Now, as we very slowly emerge from the crisis, we could be forgiven for wanting to go back to some of our old ways – ones that have served us well in the past.
But having helped many businesses survive the last year by introducing new technology, ways of working, and responses to the crisis, we have also spent time embedding an agile mindset within our clients’ businesses. We have done this because there is a difference between just adopting agile principles during change and truly embracing an agile culture so that it serves us well in the future.
So, what does an agile mindset look like in action?
Gabriela: an architect’s view
Gabriela is an architect working remotely on a lead to cash transformation programme in an organisation with a large and complex system landscape. She’s concerned about the many system integrations needed and, though the programme has adopted Scrum, she needs to make several upfront technical decisions crucial to the success of the programme before the development team can begin its work.

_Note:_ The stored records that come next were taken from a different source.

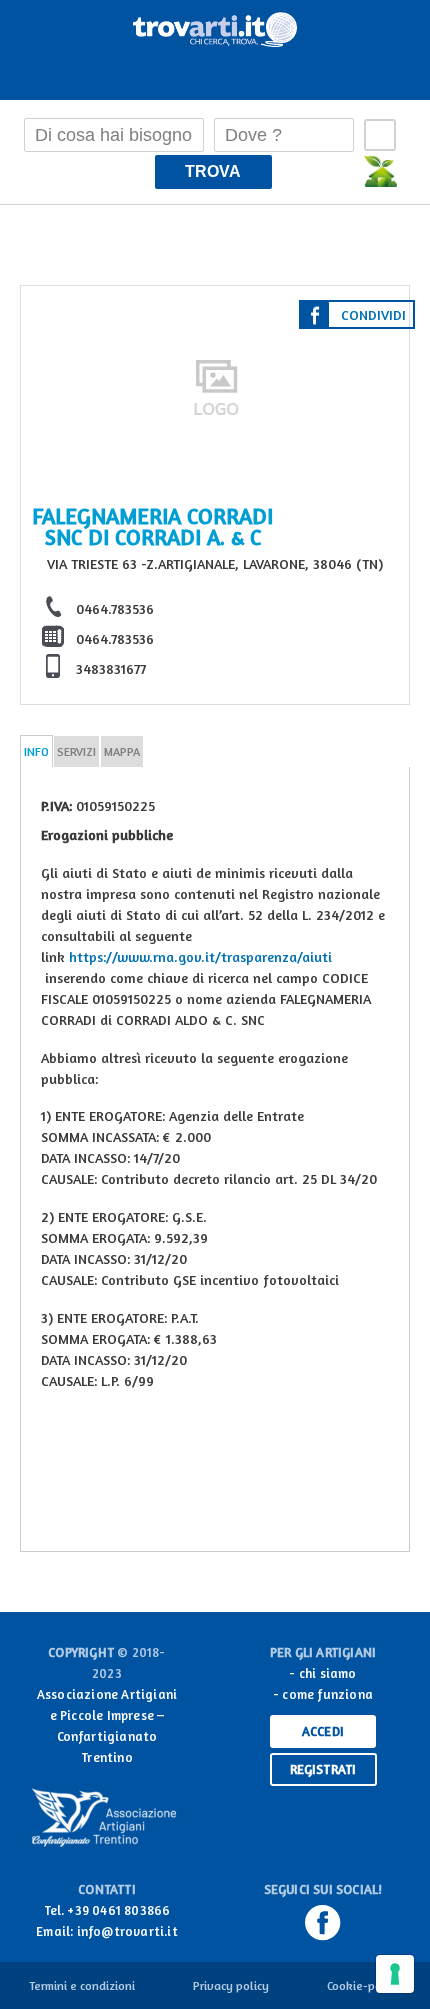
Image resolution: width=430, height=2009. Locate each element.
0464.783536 (115, 608)
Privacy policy (231, 1985)
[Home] (215, 26)
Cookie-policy (364, 1985)
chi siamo (328, 1673)
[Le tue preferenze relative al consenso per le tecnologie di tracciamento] (395, 1974)
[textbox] (114, 135)
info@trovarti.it (127, 1931)
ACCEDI (323, 1731)
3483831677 (111, 668)
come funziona (327, 1694)
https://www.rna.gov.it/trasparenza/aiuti (200, 956)
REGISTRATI (323, 1769)
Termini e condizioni (82, 1985)
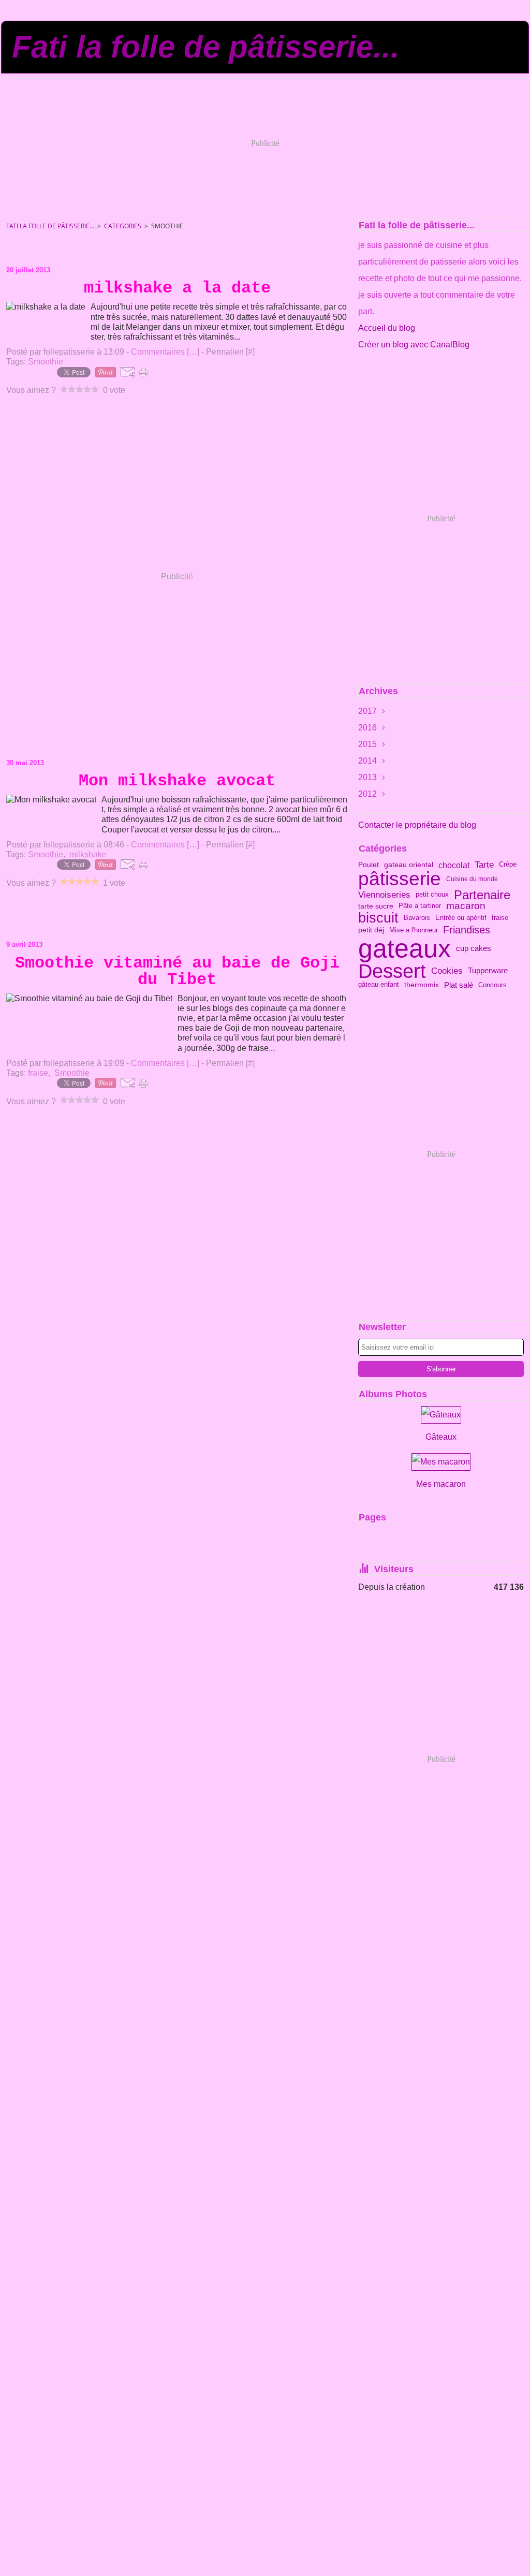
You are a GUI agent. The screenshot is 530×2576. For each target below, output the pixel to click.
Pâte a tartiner (420, 906)
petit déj (371, 930)
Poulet (368, 865)
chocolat (453, 865)
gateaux (404, 948)
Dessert (392, 971)
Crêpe (508, 864)
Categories (122, 226)
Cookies (447, 971)
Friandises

Due to COVID-19, the office is closed meaning Gabriela and her team are confined by remote working making collaboration difficult.
Let’s look at how the agile mindset changes Gabriela’s approach to this tricky task.
Adopting agile principles
Gabriela locks herself away for a month researching the latest and greatest in CRM and integration technology. She returns a month later to present her recommendations to the team, including business stakeholders, developers, and business analysts, over video conference.
It emerges that some of the business stakeholders hadn’t fully explained their constraints, particularly due to the COVID-related reduction in revenue and budgets. Sign-off is delayed and this new information sends Gabriela back to the drawing board. She needs to run several additional virtual ‘deep dive’ sessions.
Embracing an agile culture
Gabriela wants to share her ideas with the team as soon as possible so she documents her assumptions and runs a short session to verify them with her colleagues. She collects feedback and makes some small but significant changes.
Gabriela spends the next week drawing up a ‘straw man approach’ and holds virtual workshops with the team. At this point, she receives further information around coronavirus and business constraints that she hadn’t previously considered. This results in a much clearer view of what functionality the future state architecture must deliver, and which parts are necessary, as opposed to which parts are just ‘nice to have’ or could be delivered in a later iteration once budget becomes available.
A couple of days before the official sign-off conference call, Gabriela sends the latest version of the architecture to the wider team and invites members to study it before the session. She includes information about how the design impacts the rest of the team and the customer, making it easier for business users to understand and review.
The sign-off session is quick and painless with just a couple of minor tweaks.
Benefits of being agile:
What does it mean to have an agile mindset?
Adopting an agile mindset means taking an iterative approach and accepting constant change. It also enables businesses to adapt, in both reactive and proactive ways, to change. By testing early and discovering that something doesn’t work, positive steps are made; under the agile mindset approach above, Gabriela discovered new information early on and changed her recommendations.
But an agile mindset only happens when it is weaved into the fabric of an organisation, its processes, systems, and culture, not just in response to a moment in time. When agile becomes part and parcel of an organisation, it can respond to any new situation. And one of the many things Covid has taught us is that the ability to adapt quickly can make all the difference.